Fast forward to age 44 and I am looking back on the 30 year old and I am thinking, "Wow! I really had it together then!" I had more Stuff than I do now; I had an excitement for and a belief in the future. I had roots, family and friends, a great job and a partner of many years. I believed in myself, my skills, my abilities and that there were great things about me. I wanted to save the world by being Reporter Extraordinaire! I believed it was possible. I believed I could do anything I set my mind to.

It wasn't a cataclysmic change for me...it was slow and degrading like a water leak in your roof that eventually becomes a torrent of wet activity that invades your whole house. One day I just looked up and thought, "Who the fuck am I?" I no longer write for a living...something I took for granted I would always do. I don't even know where to start on things written anymore. I work at a job, where I look at myself in the mirror on days like today and ask, "What the hell are you doing here and how the hell did you get here?"

I look around at how I live. A beautiful friend rescued me from the airport after yet another failed relationship and gave me a place to stay. But this isn't my home. I sleep in a donated bed, I didn't buy, with an orange comforter given to me by another ghost in my life. I am surrounded by boxes of my books I have carted across the country, from relationship to relationship and someone else's home after someone else's home. I look at the clothes in my closet and they are evidence of my current inability to decide who I am. They are as much in transition as am I.

I have a sign on my wall that I etched out in black felt pen. It says, "Lost Waif Free Zone." I have fleeting days when I actually believe that. But then I remember I am about to embark on the biggest Lost Waif Challenge I have ever taken on. I am doing the Camino de Santiago and I will be a waif dependent on the kindness of strangers. I hope to God it is my last foray into Waifyness.

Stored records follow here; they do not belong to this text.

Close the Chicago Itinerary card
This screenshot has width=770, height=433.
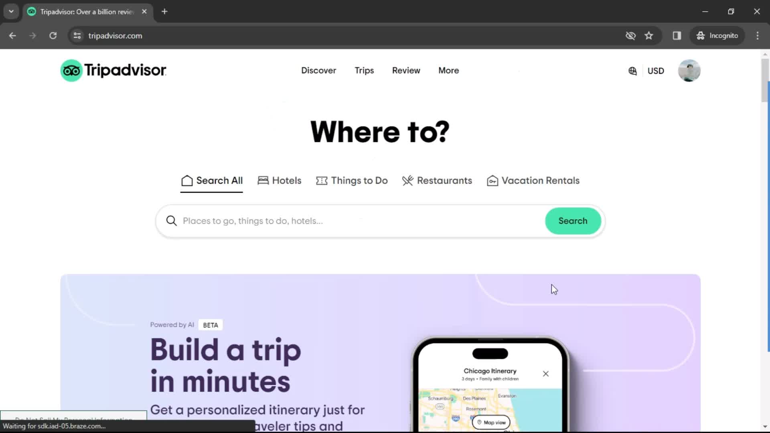546,374
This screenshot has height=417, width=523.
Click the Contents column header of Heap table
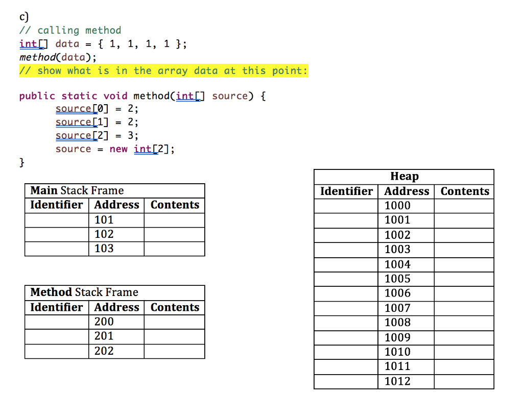point(464,191)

I want a home. Mine. I want Stuff. I don't need gobs and gobs of Stuff. The antiques of pretentiousness and the currency of the Matrix don't appeal to me. Just something comfortable and visually pleasing would be nice. I want a home to call my own, that no one but the undertaker can take from me if things don't work out.

I want friends I can rely on who know the meaning and value of loyalty. I always had many and probably took that for granted. I don't take that for granted anymore.

I want to know where I am going with my life. I want to know it without doubt or second guessing. I want to wake up in the morning, excited about some dream I have...some million dollar idea. I want to feel creative again, instead of remembering, with nostalgia, how I used to have a new idea for a play or a story, everyday.

I want to be excited about work...I want to feel like I am doing something of value, of worth. I want to be appreciated for my skills and who I am as a person.

I want to believe in myself again. Is this my real Mid-Life Crisis? I sure the hell hope this is the last time I have to ask that. I knew it all once. I know very little anymore. Does having the answers come full circle? Can somebody please fill me in? I missed the memo on this.